= Beginning of Section =

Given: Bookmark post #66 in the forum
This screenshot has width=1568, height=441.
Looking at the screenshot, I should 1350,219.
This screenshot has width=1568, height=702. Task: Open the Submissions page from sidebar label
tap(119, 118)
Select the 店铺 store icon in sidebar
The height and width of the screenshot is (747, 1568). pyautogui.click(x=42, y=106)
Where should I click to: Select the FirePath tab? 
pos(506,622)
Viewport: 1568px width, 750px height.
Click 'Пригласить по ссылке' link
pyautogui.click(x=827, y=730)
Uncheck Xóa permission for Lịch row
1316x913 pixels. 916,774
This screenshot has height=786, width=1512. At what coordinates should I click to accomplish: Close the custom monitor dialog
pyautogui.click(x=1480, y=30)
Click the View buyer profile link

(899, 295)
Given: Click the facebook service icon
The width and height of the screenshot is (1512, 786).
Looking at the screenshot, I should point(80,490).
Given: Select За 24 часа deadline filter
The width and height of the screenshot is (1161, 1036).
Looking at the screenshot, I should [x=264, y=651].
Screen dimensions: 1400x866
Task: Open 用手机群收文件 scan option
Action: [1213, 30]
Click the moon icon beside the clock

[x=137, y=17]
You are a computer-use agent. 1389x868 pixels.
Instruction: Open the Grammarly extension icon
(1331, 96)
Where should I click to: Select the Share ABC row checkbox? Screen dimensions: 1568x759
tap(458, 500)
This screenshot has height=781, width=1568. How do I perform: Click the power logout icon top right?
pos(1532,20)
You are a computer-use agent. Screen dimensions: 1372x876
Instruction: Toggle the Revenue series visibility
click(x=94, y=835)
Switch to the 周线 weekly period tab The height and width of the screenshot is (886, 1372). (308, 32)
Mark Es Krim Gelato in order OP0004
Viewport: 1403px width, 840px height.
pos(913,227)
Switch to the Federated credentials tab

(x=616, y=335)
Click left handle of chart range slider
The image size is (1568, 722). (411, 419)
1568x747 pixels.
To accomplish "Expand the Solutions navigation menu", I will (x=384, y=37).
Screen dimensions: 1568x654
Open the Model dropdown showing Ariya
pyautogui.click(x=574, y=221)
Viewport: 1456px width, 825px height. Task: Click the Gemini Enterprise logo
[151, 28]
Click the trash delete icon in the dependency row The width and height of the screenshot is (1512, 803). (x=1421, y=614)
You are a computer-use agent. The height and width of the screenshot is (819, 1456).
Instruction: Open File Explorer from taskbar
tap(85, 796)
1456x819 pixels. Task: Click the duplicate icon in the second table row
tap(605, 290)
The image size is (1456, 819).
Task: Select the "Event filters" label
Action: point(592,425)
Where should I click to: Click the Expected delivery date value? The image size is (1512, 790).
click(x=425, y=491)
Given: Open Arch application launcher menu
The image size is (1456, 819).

= End of Section =

• [HOW TO COMPLETE THIS TASK] Give only the lines from the one holding "Where should I click to: Select the FirePath" through the one holding "Given: Select За 24 часа deadline filter", each restated exactly as it appears above.

• [WORKED SOLUTION]
Where should I click to: Select the FirePath tab? 
pos(506,622)
Viewport: 1568px width, 750px height.
Click 'Пригласить по ссылке' link
pyautogui.click(x=827, y=730)
Uncheck Xóa permission for Lịch row
1316x913 pixels. 916,774
This screenshot has height=786, width=1512. At what coordinates should I click to accomplish: Close the custom monitor dialog
pyautogui.click(x=1480, y=30)
Click the View buyer profile link

(899, 295)
Given: Click the facebook service icon
The width and height of the screenshot is (1512, 786).
Looking at the screenshot, I should point(80,490).
Given: Select За 24 часа deadline filter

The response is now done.